While still a young boy, Roy’s character could be described as “fiery” and there were also the first signs of him being somewhat of a leader and a natural, ruthless competitor. His skill and determination saw him voted as player of the year when in his very first season at Rockmount, which ended with him playing for the Academy’s Under 11’s team – two years ahead of his time. He wasn’t frightened of a reputation, or any of the older players, and they did not faze him in any way at all. Speaking to a reporter in later years about those early days at Rockmount, and of him eyeballing other players, he was to say;

“I have done it since I was eight or nine. I did it at Rockmount. I fell out with people when I was 10, 11. People who didn't train properly.
"I fell out with a good friend of mine, when we were kids, because he wouldn't go training one night, and wanted to go out on his skateboard.
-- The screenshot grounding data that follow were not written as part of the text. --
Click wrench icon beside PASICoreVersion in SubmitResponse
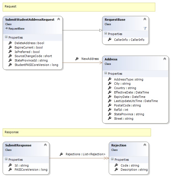This screenshot has height=177, width=171. pos(10,170)
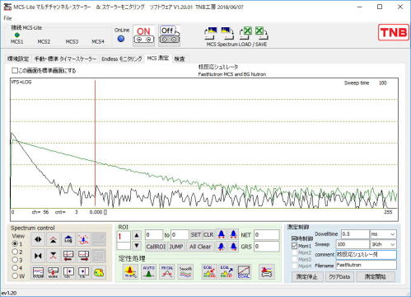Select View radio button 2
The image size is (411, 297).
click(15, 252)
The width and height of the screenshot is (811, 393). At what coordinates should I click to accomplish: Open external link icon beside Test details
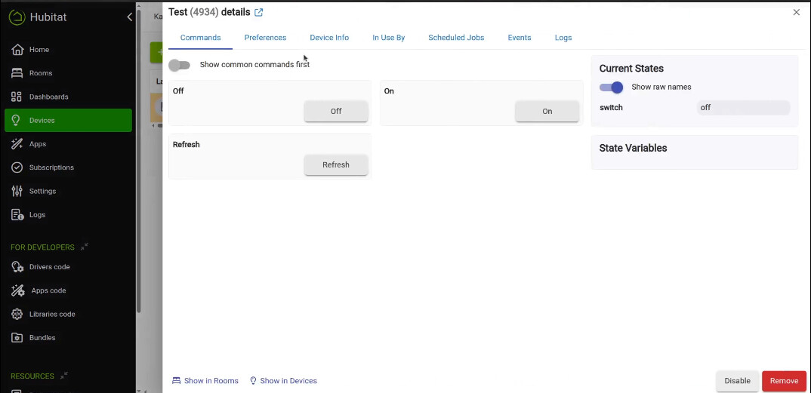click(x=259, y=13)
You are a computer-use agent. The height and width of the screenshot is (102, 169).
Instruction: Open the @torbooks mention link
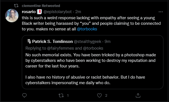[87, 29]

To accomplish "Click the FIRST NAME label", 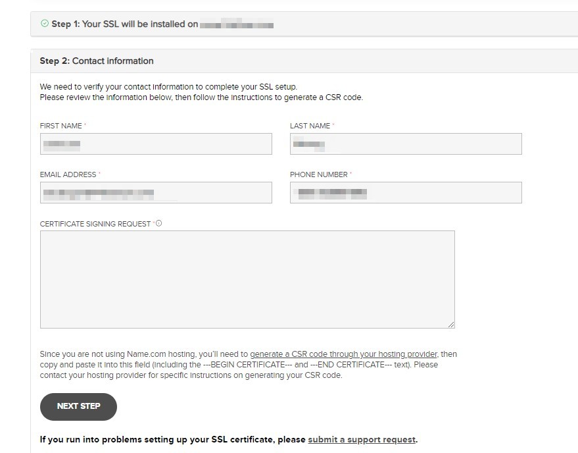I will click(60, 126).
Didn't speak for years."

Keane recalls Rockmount AFC as a "relatively modest experience that was to shape my life."

His team manager at Rockmount, Timmy Murphy, nicknamed him the ‘Boiler Man’ – ‘the fiery one who mans the furnace, who gets things heated up, and keeps it that way.’ Talking to Murphy about Keane, brings a mist to his eyes as he recalled those days long ago, in an interview with The Times in the autumn of 2006.

Ah Roy’ said Murphy, ‘Roy Keane.’

Murphy saw Keane develop at Rockmount, and they were kings in junior football. He was both his manager and his mentor. The English and Scottish club scouts came from over the Irish Sea, contracts in one hand, and dreams in the other. But it was never Keane who they were after. As he developed, Roy was still small, gritty, and some would say that he wasn’t too gifted. But when you patrolled the touch-lines as Murphy did week-in, and week-out, for every game, for every training session, you knew, you just knew.
‘Even then, when Roy was just 11 years old, he was the leader.’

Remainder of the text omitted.